D,P.: Ese personaje tiene una obsesión con la actriz Juliette Lewis, algo que no aparece para nada en la película. Juliette Lewis tiene una serie de personajes que rozan la perversión tanto en «Cabo de miedo» como en «Asesinos por naturaleza» o «Kalifornia», películas que yo estudié para la novela.

P.: El final de la novela es más duro que en la película.
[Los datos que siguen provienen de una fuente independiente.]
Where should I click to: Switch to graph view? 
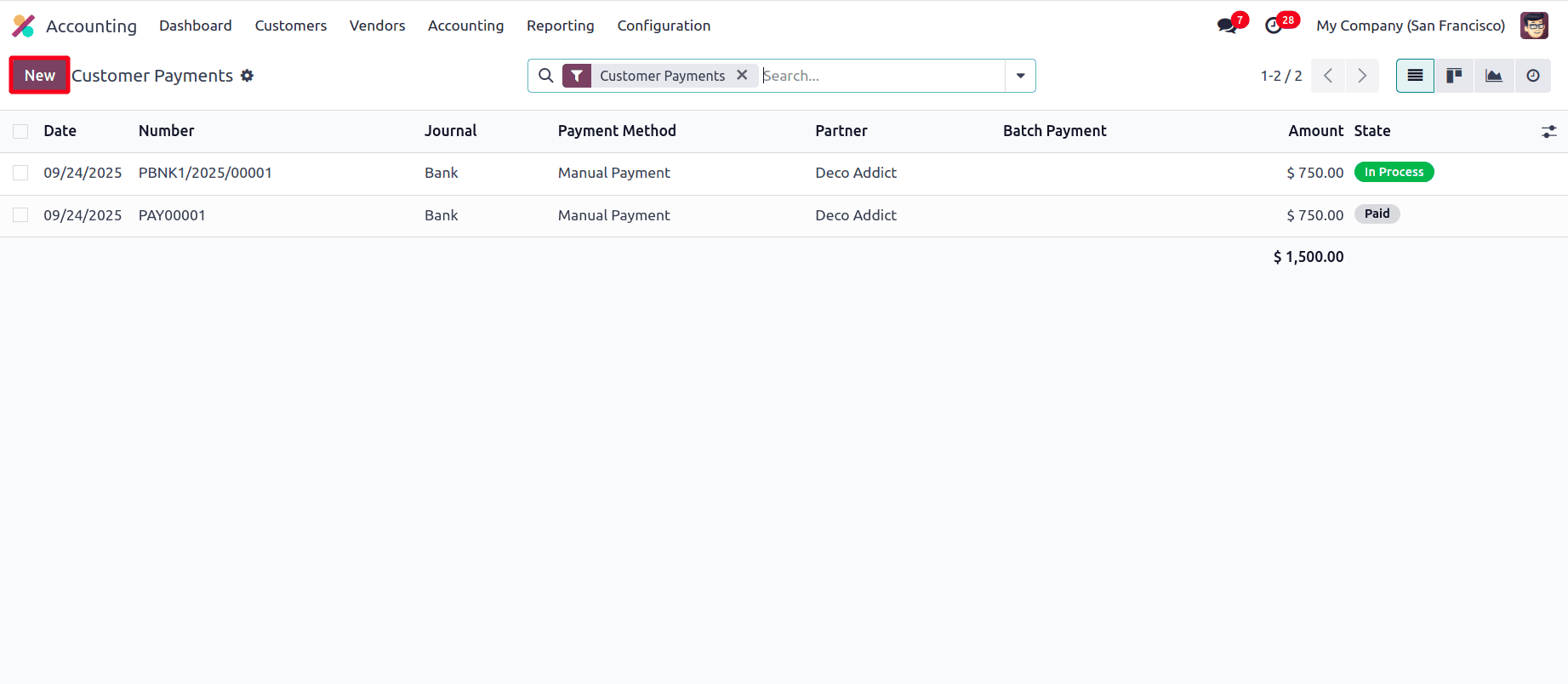tap(1493, 76)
D.P.: En el texto no se suponen las cosas, se saben. Pero no terminar de saber, como en la película, también es muy atractivo, y en una película engancha desde las primeras escenas. Creo que la novela y la película son dos experiencias distintas y complementarias. Uno puede completar la lectura de mi novela con la visión de una película excelente, y puede completar la película con la lectura de mi novela. Pero no se pueden comparar manzanas y peras porque son cosas distintas la novela y la película. En mi novela puedo contar lo que piensa el supuesto asesino y lo que piensa el perseguidor, es decir desde dos puntos de vista. En cine la trama va mejor si sigue los pasos de un maravilloso actor como Darín, en el rol del profesor Bermúdez. Veamos. un encuentro que en mi novela es en una sala de cine en penumbras, y en la película en una función de Fuerza Bruta, lo que es mucho más visual y cinematográfico, fue una gran idea. ¿Si me gusta más mi final? Diría que sí, por eso lo escribí. Pero me parece que el director es el dueño de la película, y el autor el dueño de la novela. Yo puedo hablar de la película como espectador, y me sentí fascinado las dos veces que la vi.
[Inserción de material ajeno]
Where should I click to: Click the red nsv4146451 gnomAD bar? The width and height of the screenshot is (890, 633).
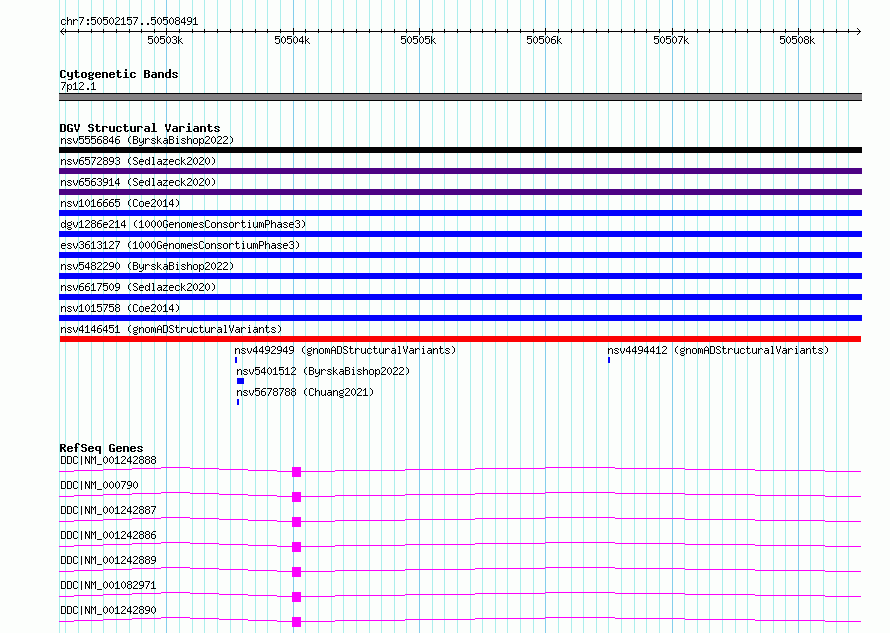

P.: ¿Qué autores le interesaban en el tiempo en que escribió «Tesis sobre un homicidio»?

D.P.: Juan José Saer en los capítulos largos y el fluir de la conciencia de los personajes. Uno es la suma de lo que leyó siempre, y yo tengo con gran referente a Isaac Bashevis Singer, mi escritor favorito, que cruza toda mi literatura a pesar de que hasta mi nueva novela no haya hablado de judaísmo nunca, Bashevis Singer, que es el último escritor en idish, influyó en mí personalmente, en las dudas sentimentales, amorosas, que tienen los personajes de todas mis novelas. Lo que hace Philp Roth me parece muy interesante. Y muerto Singer tuve que encontrar otro escritor judío que me consuele. Entre los nuestros me interesan Martín Kohan y Andrés Rivera, que es una voz personal y alguien que tiene algo que decir tanto en el contenido como desde el estilo, entre los escritores argentinos me parece el más potente. En cuanto a los escritores jóvenes, creo que la literatura argentina está cada vez mejor.

P.: ¿En qué anda ahora?

D.P.: Mi nueva novela «Max Rosen», que Sudamericana saca en octubre, es un relato algo autobiográfico, más real y no tan de ficción como en las tres primeras novelas: es un salto al vacío, y espero que tenga la suerte de las anteriores. En marzo sale por Alfaguara infantil «Te espero en Sofía», una novela juvenil sobre mi infancia. Sofía es un pasaje de Parque Chas, detrás de la escuela, y cuando un alumno se quería pelear con otro le decía: te espero en Sofía. Me da mucha ilusión poder presentarla en esa escuela donde yo fui. Bueno, en el nuevo disco de Sandra Mihanovich el primer tema, «Estoy aquí», se lo escribí yo. Tengo búsquedas diversas. Y están mis talleres literarios, que es lo que más me gusta hacer, diría que más que escribir.